Let’s use a simple example to explain some terms. For one dataset of points in a 2-D plane, there might be many curves that can fit these points (each curve correponds to a machine learning model).
Each machine learning algorithm has its own inductive bias. Our problem is for the two models we have in the above image which machine learning model should we choose. There is a simple principle for this kind of problem.
Occam’s Razor
The Occam’s razor principle tells us if we have several models that have the similar ability in fitting our data, we should choose the simpler one as our final model. In the above image, curve A is much simpler than curve B, so we choose curve A as our model.
No Free Lunch Theorem
Although based on Occam’s razor principle, we believe curve A is a better model for this dataset, there is still a possibility that curve B might fit the test dataset better than curve A. This is called no free lunch theorem. If model A is better than model B on some dataset, then there must be some dataset on which model B performs better than model A. This can be proved mathmatically.
According tho no free lunch theorem, there is no best machine learning algorithm at in the world. Machine learning algorithms can only be compared based on the problem you want to solve and the dataset you have.
Performance Measurement
Precision and recall are two common performance measurements we use.
| Data-Label | Predicted-as-Positive | Predicted-as-Negative |
| — | — | — |
| Positive | True-Positive | False-Negative |
| Negative | False-Positive | True-Negative |
According to data label and predicted results, we can devide data samples into
to four subsets (TP, FP, TN, FN).
Precision is defined as: $P = \frac{TP}{TP+FP}$
Recall is defined as: $R=\frac{TP}{TP+FN}$
Usually, the higher the precision, the lower the recall rate.

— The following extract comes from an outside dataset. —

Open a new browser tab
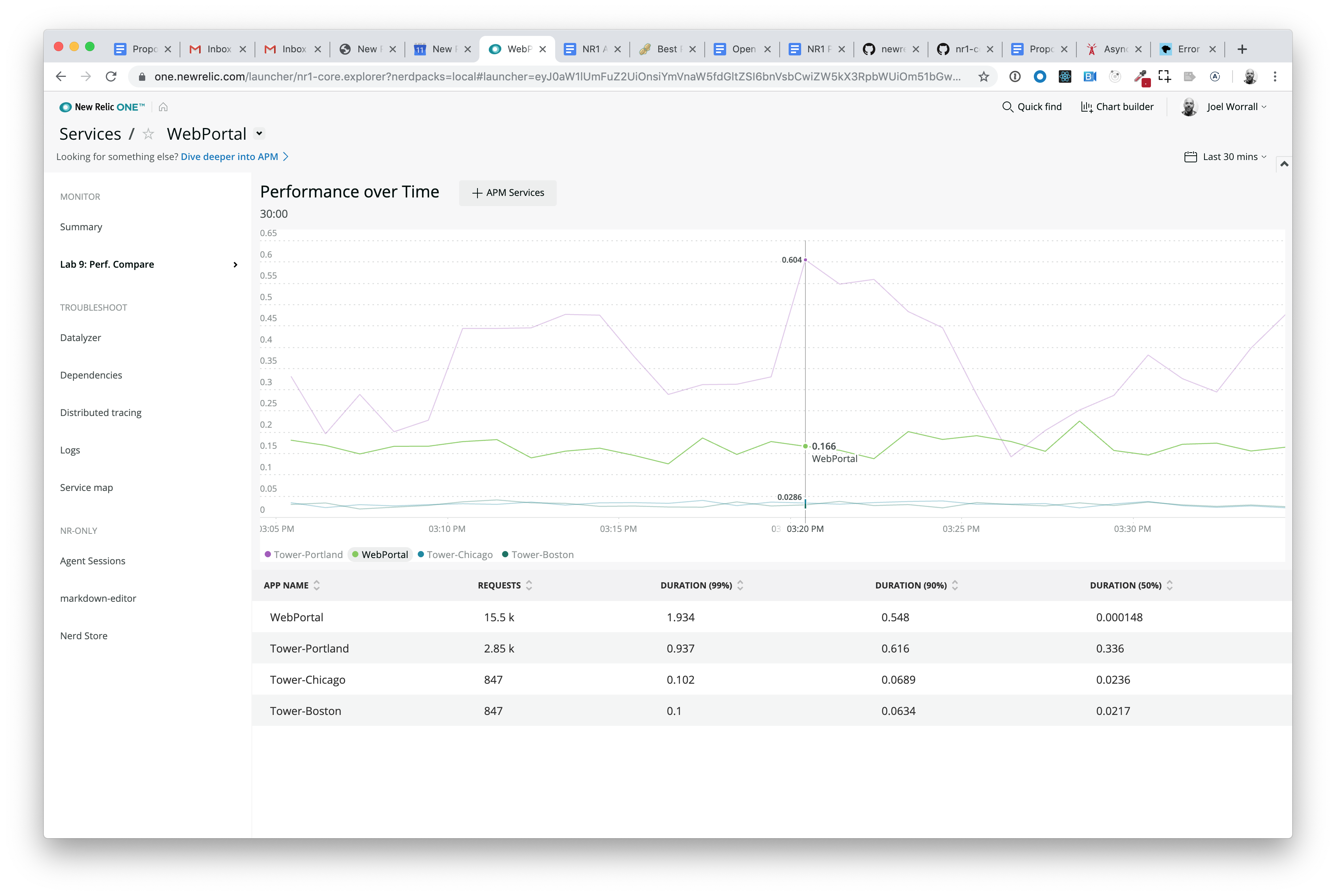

So we use F1
to combine precision and recall into one formula.
$F1 = \frac{2*TP}{NUMSAMPLES + TP - TN}$
$F_\beta = \frac{(1+\beta^2)*P*R}{(\beta^2*P)+R}$
When beta equals to 1, F_beta is F1. When beta is greater than 1, recall has
more influence. When beta is smaller than 1, precision has more influence.
ROC and AUC are another way to measure models. For the ROC curve, the
x axis is False Positive Rate (FPR) and the y axis is True Positive Rate (TPR).
$TPR = \frac{TP}{TP+FN}$
$FPR = \frac{FP}{FP+TN}$
AUC is the area under the ROC curve. If one model’s ROC curve is totally under
another model’s ROC, then we say the latter model has better performance.